------ Supplied material

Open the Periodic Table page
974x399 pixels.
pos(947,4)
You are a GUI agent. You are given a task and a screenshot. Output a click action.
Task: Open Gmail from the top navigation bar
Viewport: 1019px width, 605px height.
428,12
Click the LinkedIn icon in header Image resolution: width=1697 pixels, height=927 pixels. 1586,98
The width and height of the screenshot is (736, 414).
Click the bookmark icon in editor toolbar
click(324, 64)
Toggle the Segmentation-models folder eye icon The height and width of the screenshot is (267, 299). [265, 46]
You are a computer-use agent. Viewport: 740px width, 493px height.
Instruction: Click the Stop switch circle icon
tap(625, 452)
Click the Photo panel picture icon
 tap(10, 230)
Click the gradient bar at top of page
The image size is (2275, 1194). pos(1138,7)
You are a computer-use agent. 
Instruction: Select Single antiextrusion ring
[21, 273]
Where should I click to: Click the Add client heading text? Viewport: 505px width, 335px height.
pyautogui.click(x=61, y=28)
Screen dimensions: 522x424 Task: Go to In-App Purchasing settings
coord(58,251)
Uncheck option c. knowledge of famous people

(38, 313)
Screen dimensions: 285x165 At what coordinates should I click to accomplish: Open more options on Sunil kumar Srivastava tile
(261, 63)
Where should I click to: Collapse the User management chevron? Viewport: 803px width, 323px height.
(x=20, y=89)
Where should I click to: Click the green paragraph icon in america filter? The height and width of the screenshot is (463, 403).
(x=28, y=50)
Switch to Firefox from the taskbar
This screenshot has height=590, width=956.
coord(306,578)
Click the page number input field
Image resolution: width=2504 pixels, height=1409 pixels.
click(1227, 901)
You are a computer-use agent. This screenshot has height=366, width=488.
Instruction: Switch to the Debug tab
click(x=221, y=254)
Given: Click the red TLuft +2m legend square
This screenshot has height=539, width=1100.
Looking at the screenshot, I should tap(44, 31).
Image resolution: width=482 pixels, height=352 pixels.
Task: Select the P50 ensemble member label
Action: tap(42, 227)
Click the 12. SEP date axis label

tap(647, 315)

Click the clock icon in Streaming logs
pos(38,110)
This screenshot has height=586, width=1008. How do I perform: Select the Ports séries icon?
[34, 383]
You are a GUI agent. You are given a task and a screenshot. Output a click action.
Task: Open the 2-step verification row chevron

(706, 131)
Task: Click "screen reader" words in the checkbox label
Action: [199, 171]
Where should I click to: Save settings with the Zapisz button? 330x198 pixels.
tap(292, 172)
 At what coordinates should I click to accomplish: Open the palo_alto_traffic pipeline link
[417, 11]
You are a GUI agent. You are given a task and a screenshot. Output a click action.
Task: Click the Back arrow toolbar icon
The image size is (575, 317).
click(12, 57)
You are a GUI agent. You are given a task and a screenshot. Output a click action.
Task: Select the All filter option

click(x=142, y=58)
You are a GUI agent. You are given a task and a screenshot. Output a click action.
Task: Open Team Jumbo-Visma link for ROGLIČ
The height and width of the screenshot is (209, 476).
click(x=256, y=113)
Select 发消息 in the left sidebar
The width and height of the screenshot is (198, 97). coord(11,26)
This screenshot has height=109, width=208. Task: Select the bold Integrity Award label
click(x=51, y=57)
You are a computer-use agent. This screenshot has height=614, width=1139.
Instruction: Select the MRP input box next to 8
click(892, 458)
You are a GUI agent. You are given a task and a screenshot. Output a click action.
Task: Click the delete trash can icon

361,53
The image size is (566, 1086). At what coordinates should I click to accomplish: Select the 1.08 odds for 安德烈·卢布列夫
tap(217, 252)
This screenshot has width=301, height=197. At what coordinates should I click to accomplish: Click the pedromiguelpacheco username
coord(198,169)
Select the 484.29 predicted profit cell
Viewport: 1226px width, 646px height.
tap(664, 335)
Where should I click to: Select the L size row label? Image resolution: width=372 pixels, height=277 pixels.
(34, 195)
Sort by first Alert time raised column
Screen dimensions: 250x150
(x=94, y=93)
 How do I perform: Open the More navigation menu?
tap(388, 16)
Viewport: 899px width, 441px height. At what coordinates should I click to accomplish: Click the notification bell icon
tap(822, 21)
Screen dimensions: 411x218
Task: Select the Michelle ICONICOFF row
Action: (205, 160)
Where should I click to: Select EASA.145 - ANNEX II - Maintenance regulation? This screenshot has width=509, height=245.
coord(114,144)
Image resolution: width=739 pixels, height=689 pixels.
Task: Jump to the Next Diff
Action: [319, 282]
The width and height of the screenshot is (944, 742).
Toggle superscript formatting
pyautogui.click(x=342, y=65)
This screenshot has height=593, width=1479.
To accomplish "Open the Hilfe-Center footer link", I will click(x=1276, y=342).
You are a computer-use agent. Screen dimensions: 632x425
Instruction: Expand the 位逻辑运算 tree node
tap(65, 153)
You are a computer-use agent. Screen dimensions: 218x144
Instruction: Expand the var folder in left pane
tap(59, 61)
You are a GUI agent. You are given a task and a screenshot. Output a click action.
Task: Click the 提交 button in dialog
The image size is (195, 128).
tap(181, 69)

------------

### Exercise prompt
The answer must be a single number: how many lines of the data include the string "from".

### Response box
2